Below are some entries; write out each one of them exactly.

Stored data
• • • • • • •
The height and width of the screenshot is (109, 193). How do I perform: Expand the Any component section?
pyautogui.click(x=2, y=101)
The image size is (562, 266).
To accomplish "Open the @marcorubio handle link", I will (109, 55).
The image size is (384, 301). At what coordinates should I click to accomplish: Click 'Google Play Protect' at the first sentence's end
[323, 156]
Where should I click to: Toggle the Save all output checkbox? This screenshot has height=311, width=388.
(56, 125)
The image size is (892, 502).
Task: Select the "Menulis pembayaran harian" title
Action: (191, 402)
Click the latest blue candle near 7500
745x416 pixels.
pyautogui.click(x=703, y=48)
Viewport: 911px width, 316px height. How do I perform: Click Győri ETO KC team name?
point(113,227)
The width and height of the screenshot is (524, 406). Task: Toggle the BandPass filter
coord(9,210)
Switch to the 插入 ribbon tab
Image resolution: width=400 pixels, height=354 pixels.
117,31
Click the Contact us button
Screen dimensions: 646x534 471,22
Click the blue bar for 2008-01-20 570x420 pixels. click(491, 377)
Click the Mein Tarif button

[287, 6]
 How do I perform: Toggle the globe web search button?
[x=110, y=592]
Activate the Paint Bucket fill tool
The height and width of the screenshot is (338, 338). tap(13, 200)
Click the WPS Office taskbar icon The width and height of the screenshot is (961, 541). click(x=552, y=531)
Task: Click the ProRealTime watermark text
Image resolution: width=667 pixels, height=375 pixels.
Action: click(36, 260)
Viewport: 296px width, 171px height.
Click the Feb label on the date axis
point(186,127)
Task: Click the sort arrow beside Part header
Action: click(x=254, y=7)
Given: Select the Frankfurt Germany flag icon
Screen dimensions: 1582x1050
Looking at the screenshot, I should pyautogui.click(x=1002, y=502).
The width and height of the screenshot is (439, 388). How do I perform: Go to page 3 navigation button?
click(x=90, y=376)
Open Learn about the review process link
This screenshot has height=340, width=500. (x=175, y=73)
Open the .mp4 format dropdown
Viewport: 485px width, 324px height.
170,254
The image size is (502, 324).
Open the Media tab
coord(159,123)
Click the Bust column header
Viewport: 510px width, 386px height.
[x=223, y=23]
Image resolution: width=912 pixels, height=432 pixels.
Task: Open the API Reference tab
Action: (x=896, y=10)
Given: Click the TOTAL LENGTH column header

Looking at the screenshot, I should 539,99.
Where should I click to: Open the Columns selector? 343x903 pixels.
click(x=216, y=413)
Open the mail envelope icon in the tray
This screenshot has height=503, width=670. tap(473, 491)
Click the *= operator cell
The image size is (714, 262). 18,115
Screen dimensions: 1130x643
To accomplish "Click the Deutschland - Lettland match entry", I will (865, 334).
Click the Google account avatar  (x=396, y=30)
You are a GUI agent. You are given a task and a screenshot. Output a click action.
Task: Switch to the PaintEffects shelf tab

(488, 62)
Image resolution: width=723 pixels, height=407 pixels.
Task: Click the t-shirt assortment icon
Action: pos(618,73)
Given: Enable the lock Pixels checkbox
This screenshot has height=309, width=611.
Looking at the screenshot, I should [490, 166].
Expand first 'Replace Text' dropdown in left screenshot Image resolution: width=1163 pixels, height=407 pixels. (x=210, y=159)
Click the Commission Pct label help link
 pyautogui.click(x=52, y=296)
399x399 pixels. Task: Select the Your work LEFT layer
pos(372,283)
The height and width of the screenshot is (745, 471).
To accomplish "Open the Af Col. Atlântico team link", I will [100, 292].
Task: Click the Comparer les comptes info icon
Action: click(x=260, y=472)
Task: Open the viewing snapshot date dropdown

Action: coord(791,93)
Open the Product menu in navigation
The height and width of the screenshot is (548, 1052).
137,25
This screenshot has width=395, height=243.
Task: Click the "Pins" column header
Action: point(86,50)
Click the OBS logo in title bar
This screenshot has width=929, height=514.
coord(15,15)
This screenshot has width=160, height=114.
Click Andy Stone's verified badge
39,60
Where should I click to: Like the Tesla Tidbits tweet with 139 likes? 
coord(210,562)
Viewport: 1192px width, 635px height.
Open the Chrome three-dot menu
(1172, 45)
• • • • • • •
Output for this task:
The height and width of the screenshot is (109, 193). How do I perform: Expand the Any component section?
pyautogui.click(x=2, y=101)
The image size is (562, 266).
To accomplish "Open the @marcorubio handle link", I will (109, 55).
The image size is (384, 301). At what coordinates should I click to accomplish: Click 'Google Play Protect' at the first sentence's end
[323, 156]
Where should I click to: Toggle the Save all output checkbox? This screenshot has height=311, width=388.
(56, 125)
The image size is (892, 502).
Task: Select the "Menulis pembayaran harian" title
Action: (191, 402)
Click the latest blue candle near 7500
745x416 pixels.
pyautogui.click(x=703, y=48)
Viewport: 911px width, 316px height. How do I perform: Click Győri ETO KC team name?
point(113,227)
The width and height of the screenshot is (524, 406). Task: Toggle the BandPass filter
coord(9,210)
Switch to the 插入 ribbon tab
Image resolution: width=400 pixels, height=354 pixels.
117,31
Click the Contact us button
Screen dimensions: 646x534 471,22
Click the blue bar for 2008-01-20 570x420 pixels. click(491, 377)
Click the Mein Tarif button

[287, 6]
 How do I perform: Toggle the globe web search button?
[x=110, y=592]
Activate the Paint Bucket fill tool
The height and width of the screenshot is (338, 338). tap(13, 200)
Click the WPS Office taskbar icon The width and height of the screenshot is (961, 541). click(x=552, y=531)
Task: Click the ProRealTime watermark text
Image resolution: width=667 pixels, height=375 pixels.
Action: click(36, 260)
Viewport: 296px width, 171px height.
Click the Feb label on the date axis
point(186,127)
Task: Click the sort arrow beside Part header
Action: click(x=254, y=7)
Given: Select the Frankfurt Germany flag icon
Screen dimensions: 1582x1050
Looking at the screenshot, I should pyautogui.click(x=1002, y=502).
The width and height of the screenshot is (439, 388). How do I perform: Go to page 3 navigation button?
click(x=90, y=376)
Open Learn about the review process link
This screenshot has height=340, width=500. (x=175, y=73)
Open the .mp4 format dropdown
Viewport: 485px width, 324px height.
170,254
The image size is (502, 324).
Open the Media tab
coord(159,123)
Click the Bust column header
Viewport: 510px width, 386px height.
[x=223, y=23]
Image resolution: width=912 pixels, height=432 pixels.
Task: Open the API Reference tab
Action: (x=896, y=10)
Given: Click the TOTAL LENGTH column header

Looking at the screenshot, I should 539,99.
Where should I click to: Open the Columns selector? 343x903 pixels.
click(x=216, y=413)
Open the mail envelope icon in the tray
This screenshot has height=503, width=670. tap(473, 491)
Click the *= operator cell
The image size is (714, 262). 18,115
Screen dimensions: 1130x643
To accomplish "Click the Deutschland - Lettland match entry", I will (865, 334).
Click the Google account avatar  (x=396, y=30)
You are a GUI agent. You are given a task and a screenshot. Output a click action.
Task: Switch to the PaintEffects shelf tab

(488, 62)
Image resolution: width=723 pixels, height=407 pixels.
Task: Click the t-shirt assortment icon
Action: pos(618,73)
Given: Enable the lock Pixels checkbox
This screenshot has height=309, width=611.
Looking at the screenshot, I should [490, 166].
Expand first 'Replace Text' dropdown in left screenshot Image resolution: width=1163 pixels, height=407 pixels. (x=210, y=159)
Click the Commission Pct label help link
 pyautogui.click(x=52, y=296)
399x399 pixels. Task: Select the Your work LEFT layer
pos(372,283)
The height and width of the screenshot is (745, 471).
To accomplish "Open the Af Col. Atlântico team link", I will [100, 292].
Task: Click the Comparer les comptes info icon
Action: click(x=260, y=472)
Task: Open the viewing snapshot date dropdown

Action: coord(791,93)
Open the Product menu in navigation
The height and width of the screenshot is (548, 1052).
137,25
This screenshot has width=395, height=243.
Task: Click the "Pins" column header
Action: point(86,50)
Click the OBS logo in title bar
This screenshot has width=929, height=514.
coord(15,15)
This screenshot has width=160, height=114.
Click Andy Stone's verified badge
39,60
Where should I click to: Like the Tesla Tidbits tweet with 139 likes? 
coord(210,562)
Viewport: 1192px width, 635px height.
Open the Chrome three-dot menu
(1172, 45)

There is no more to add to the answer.